• **PROBLEM REQUIREMENTS**: The entries below contain a line with "Given: Click the Twitter share count 537" and a line with "This screenshot has height=224, width=387.". Quote exactly those two lines and all lines between them.

• **DATA TO PROCESS**:
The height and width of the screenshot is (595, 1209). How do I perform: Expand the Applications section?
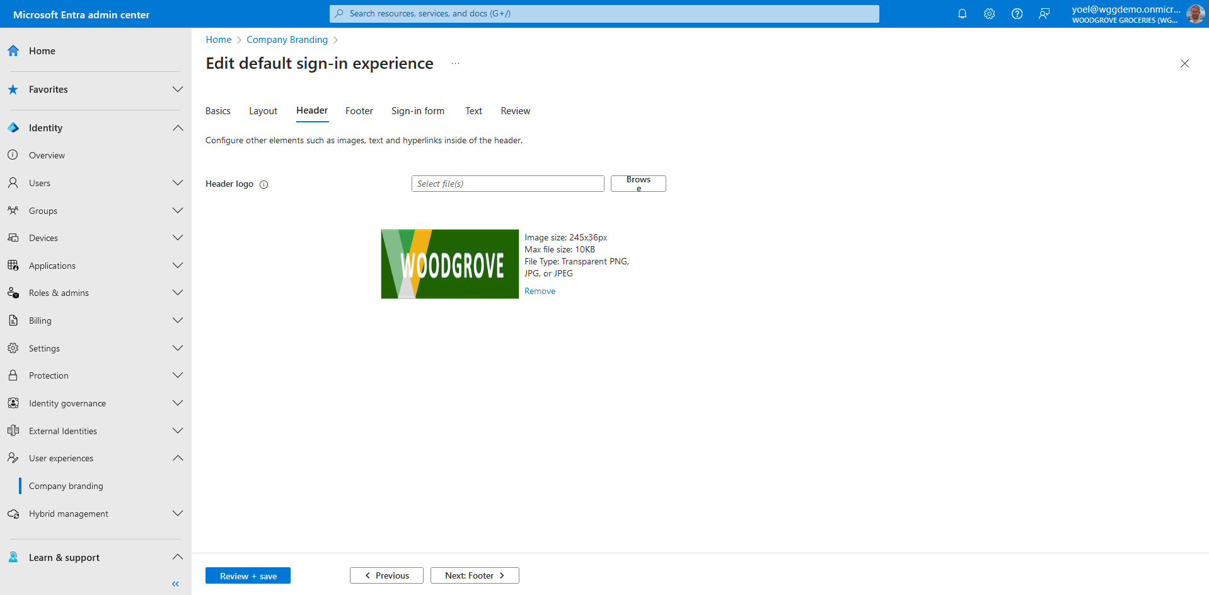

* * *

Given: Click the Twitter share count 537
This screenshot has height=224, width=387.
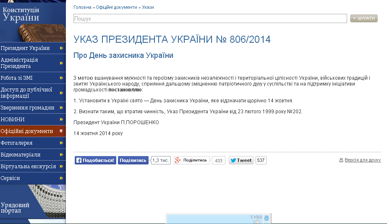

...

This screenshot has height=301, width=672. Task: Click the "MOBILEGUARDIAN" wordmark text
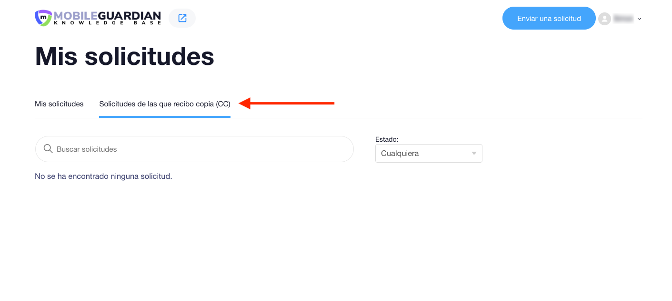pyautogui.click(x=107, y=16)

• **TASK RESPONSE**:
Given: Click the Twitter share count 537
This screenshot has height=224, width=387.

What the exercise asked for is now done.